Stated goal: Which lines of the records below contain the string "Viewport", matched with case? Report each such line in full.

Source records:
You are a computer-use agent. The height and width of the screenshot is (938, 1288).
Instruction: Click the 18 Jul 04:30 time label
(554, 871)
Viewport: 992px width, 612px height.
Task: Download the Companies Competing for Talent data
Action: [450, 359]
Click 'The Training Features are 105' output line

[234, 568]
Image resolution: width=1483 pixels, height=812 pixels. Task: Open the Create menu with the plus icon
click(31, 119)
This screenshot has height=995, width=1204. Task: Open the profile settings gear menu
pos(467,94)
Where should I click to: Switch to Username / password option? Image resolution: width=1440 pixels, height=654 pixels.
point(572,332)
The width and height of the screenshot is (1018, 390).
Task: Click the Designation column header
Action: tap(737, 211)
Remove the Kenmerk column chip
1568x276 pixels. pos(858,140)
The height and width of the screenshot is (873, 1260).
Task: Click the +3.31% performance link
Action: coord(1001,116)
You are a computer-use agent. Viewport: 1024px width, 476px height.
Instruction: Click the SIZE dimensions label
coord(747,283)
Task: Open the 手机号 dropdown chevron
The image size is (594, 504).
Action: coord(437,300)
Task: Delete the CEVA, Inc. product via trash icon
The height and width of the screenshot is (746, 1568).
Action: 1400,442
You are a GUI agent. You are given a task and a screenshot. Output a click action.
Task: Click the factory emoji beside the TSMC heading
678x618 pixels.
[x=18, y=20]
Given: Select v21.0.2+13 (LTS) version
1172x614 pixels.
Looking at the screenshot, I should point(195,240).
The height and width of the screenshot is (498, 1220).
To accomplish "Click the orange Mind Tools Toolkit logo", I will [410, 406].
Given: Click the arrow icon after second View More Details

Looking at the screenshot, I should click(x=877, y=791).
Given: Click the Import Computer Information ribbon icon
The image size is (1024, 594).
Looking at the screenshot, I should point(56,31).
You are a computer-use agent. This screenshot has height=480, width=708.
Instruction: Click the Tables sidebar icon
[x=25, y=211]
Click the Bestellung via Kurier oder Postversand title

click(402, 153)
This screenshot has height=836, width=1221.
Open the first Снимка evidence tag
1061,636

Correct output:
Viewport: 992px width, 612px height.
You are a computer-use agent. Viewport: 1024px width, 476px height.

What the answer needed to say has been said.